▶ **TO BE DONE**:
Can you repeat, word for word, the stretch of the hashing lecture questions from "5. What is double" through "cause a problem."?

▶ **PASSAGE SHOWN**:
++++++

Week 8, Monday Lecture (Foils 333-349)

  1. Guest Lecturer

Week 8, Wednesday Lecture (Foils 350-367)

  1. What is quadratic probing?
  2. What is the sequence of probes used following a probe that contains an element, but not the one be sought?
  3. Why do we keep Scatter Tables that are to be probed quadratically less than 50% full?
  4. How does this probing technique reduce primary clustering?
  5. What is double hashing, and why use it?
  6. Show, by use of an example, how linear probing, quadratic probing and double hashing compare? ... for successful and unsuccessful searches?
  7. What are the good properties for a hash function, and how do these differ for a secondary hash function?
  8. How would a hash table with M = 72 cause a problem if double hashing were to be used? ... list 3 values of h' that would cause a problem.
  9. What is lazy cancellation, when is it used, what are the alternatives?
  10. hat is the worst case performance for a scatter table that uses double hashing?
  11. What assumptions are made for the uniform hashing analysis model?
  12. What does this mean relative to linear probing estimates?
  13. Compare the space required for the various hash and scatter tables discussed this term? Is one always smaller? (no)

++++++

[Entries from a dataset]
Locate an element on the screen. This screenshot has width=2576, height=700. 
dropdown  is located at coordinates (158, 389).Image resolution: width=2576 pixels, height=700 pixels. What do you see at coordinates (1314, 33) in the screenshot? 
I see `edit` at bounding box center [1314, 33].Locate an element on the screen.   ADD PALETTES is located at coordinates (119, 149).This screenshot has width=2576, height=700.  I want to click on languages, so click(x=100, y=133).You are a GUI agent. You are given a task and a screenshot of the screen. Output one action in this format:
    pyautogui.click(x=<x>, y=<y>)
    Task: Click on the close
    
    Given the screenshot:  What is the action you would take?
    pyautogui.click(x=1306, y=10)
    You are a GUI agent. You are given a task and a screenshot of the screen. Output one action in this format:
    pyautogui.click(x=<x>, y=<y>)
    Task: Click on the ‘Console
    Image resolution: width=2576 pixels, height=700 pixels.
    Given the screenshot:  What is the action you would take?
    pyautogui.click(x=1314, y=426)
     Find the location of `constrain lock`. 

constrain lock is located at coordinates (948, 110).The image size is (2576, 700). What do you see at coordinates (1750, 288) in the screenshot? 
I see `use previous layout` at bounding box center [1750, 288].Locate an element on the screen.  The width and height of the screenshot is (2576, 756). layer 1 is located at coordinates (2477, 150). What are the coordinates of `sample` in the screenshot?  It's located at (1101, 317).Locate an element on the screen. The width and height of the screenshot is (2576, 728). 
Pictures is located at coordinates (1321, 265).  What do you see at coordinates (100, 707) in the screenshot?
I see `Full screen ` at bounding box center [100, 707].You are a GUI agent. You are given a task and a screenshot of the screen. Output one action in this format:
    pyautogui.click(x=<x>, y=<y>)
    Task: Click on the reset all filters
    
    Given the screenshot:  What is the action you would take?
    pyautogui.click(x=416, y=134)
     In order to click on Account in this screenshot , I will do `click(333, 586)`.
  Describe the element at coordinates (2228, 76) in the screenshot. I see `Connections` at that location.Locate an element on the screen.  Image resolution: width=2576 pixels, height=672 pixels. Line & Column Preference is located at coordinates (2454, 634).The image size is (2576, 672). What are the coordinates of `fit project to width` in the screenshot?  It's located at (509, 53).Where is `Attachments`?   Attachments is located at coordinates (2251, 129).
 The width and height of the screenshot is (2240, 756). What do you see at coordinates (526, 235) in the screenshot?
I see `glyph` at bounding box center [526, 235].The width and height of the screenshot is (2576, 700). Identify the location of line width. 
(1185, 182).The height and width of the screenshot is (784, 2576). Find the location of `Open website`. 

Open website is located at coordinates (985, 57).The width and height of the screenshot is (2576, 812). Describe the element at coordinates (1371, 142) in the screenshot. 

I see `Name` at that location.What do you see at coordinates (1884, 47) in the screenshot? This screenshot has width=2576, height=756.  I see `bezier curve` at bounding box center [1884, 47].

++++++

▶ **SOLUTION BELOW**:
5. What is double hashing, and why use it?
  6. Show, by use of an example, how linear probing, quadratic probing and double hashing compare? ... for successful and unsuccessful searches?
  7. What are the good properties for a hash function, and how do these differ for a secondary hash function?
  8. How would a hash table with M = 72 cause a problem if double hashing were to be used? ... list 3 values of h' that would cause a problem.